= Johann Christian von Engel =

Austrian historian

Johann Christian von Engel (17 October 1770 - 20 March 1814) was an Austrian historian of Ukrainian, Romanian, Hungarian, Croatian, and German history.

==Biography==
He was born in Leutschau (today Levoča, Slovakia), then belonging to Kingdom of Hungary under Habsburg monarchy, and received his education at the University of Göttingen, where Heyne and Schlözer were among his teachers. He wrote several historical works which in their day were treasure houses of knowledge and scholarship. He was the first to put the history of Hungary, Ukraine, and the Danubian principalities on a sound scholarly basis.
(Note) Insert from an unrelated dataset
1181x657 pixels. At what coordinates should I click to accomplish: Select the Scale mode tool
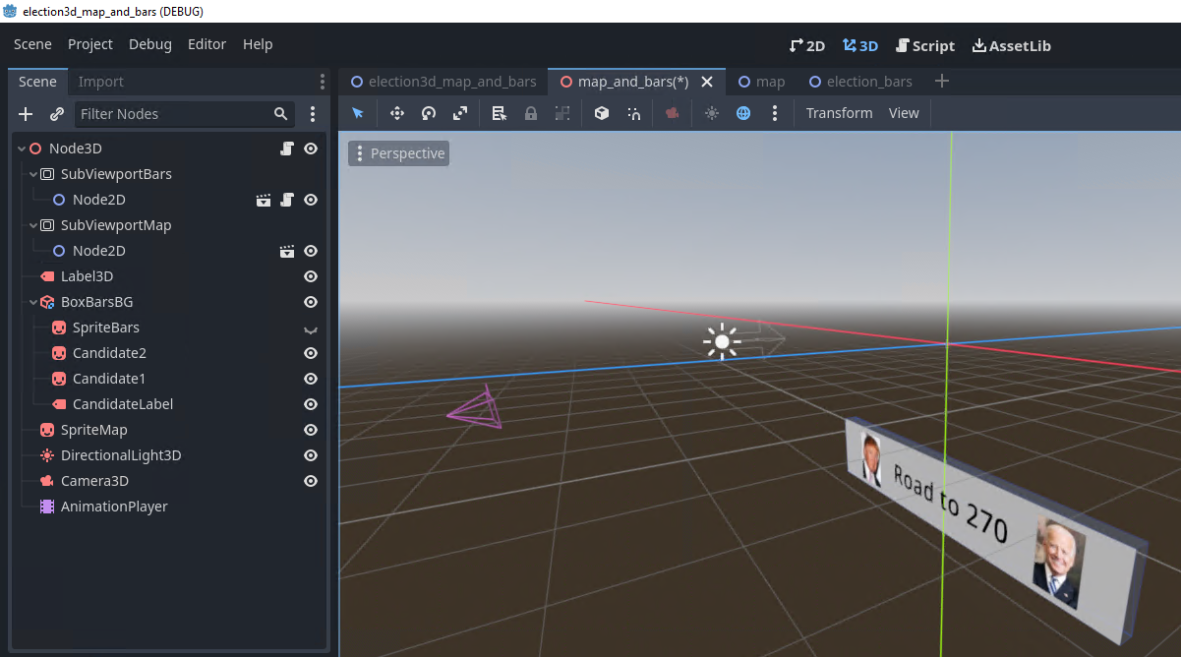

In 1812 he was ennobled.

==Works==
His greatest works are Die Geschichte der Ukraine und der ukrainische Kosaken, wie auch der Königreiche Halitsch-Wladimir ("History of Ukraine and the Ukrainian Cossacks, along with the Kingdom of Halych-Volodymyr", Halle 1796) Geschichte des ungarischen Reiches und seine Nebenländer (“History of imperial Hungary and neighboring lands,” 5 vols., 1797–1804); Geschichte der Moldau und Walachey (Halle, 1804) and Geschichte des Königreichs Ungarn (“History of the kingdom of Hungary,” 5 vols., 1814).